### Задания:
(A) Продублируйте часть текста о борьбе критики с талантом от слов «Отсюда и напряженная» до слов «вполне добровольной смерти.».
(B) Какой талант, согласно тексту о борьбе критики с талантом, встречается приветливо?

### Цитируемый отрывок:
-.-.-
Самый смысл этой борьбы с талантом еще глубже, чем это видимо с первого взгляда. Ибо здесь, при самых различных формах, всегда идет борьба за одно: за власть. Каждый писатель, каждый художник уже тем самым, что он — талант, неизбежно стремится властвовать над умами и душами, устанавливать новые для толпы законы формы и вкуса, требует отказа от привычного и подчинения своим идеям; и как бы мало сам ни сознавал свои властительные замашки — критик сразу его понимает и весь ощетинивается для борьбы.
— Ты?! Это ты хочешь стать господином? — говорит он яростно, засучивая рукава. — Ну так — стань им!
Отсюда и напряженная борьба почти всегда соответствует силе нового таланта, степени его новизны и властительности. Даже большой, но скромный талант, скромно поддакивающий вчерашнему дню, самым слепым и сердитым криком встречается приветливо. Но беда Чеховым, беда Врубелям, беда Достоевским! Здесь талант не должен ждать никакой пощады, а всё его дарование — на собственные силы и широкую грудь, где бьется сильное сердце и куда не залезут никакие туберкулезы. А если грудь узка, а сердце слишком чувствительно и мягко, если не двужилен ты, как ломовая лошадь, — то лучше не топорщись ты, талант, а гибни поскорее, лезь добром в темную яму! И тогда с тем же трудолюбием, с каким рылась для тебя яма, та же критика будет день за днем реабилитировать тебя, чествовать каждогодие твоей скромной, хотя и не вполне добровольной смерти.
-.-.-
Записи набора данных
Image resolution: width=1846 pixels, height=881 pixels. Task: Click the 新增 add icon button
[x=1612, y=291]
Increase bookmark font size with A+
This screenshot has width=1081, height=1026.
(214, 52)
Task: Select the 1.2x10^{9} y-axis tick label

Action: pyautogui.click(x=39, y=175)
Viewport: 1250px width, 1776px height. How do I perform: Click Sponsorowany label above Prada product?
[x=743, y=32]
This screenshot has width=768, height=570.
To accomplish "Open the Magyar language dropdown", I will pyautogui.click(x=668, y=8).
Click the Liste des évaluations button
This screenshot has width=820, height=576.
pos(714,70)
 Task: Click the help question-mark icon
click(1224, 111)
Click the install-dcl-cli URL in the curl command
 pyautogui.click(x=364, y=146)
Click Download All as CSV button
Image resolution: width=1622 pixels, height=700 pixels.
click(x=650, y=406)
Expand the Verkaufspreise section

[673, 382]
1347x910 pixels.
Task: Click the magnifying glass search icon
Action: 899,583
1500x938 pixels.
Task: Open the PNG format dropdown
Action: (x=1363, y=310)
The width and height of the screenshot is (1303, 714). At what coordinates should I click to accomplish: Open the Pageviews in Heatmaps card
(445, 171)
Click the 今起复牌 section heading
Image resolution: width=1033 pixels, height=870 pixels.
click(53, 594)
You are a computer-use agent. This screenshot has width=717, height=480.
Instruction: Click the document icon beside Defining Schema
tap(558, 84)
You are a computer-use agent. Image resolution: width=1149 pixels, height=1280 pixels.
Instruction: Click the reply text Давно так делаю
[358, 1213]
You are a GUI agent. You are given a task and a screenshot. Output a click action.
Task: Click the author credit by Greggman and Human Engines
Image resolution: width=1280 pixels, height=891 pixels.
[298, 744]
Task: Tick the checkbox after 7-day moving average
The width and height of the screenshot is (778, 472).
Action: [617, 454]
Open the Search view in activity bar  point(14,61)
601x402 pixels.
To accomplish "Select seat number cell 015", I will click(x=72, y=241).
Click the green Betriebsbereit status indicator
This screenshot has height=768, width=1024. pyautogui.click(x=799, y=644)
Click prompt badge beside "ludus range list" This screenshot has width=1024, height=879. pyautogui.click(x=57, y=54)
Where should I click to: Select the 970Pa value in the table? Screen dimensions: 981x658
-.-.-
### Ответы:
(A)
Отсюда и напряженная борьба почти всегда соответствует силе нового таланта, степени его новизны и властительности. Даже большой, но скромный талант, скромно поддакивающий вчерашнему дню, самым слепым и сердитым криком встречается приветливо. Но беда Чеховым, беда Врубелям, беда Достоевским! Здесь талант не должен ждать никакой пощады, а всё его дарование — на собственные силы и широкую грудь, где бьется сильное сердце и куда не залезут никакие туберкулезы. А если грудь узка, а сердце слишком чувствительно и мягко, если не двужилен ты, как ломовая лошадь, — то лучше не топорщись ты, талант, а гибни поскорее, лезь добром в темную яму! И тогда с тем же трудолюбием, с каким рылась для тебя яма, та же критика будет день за днем реабилитировать тебя, чествовать каждогодие твоей скромной, хотя и не вполне добровольной смерти.

(B) Большой, но скромный талант, скромно поддакивающий вчерашнему дню.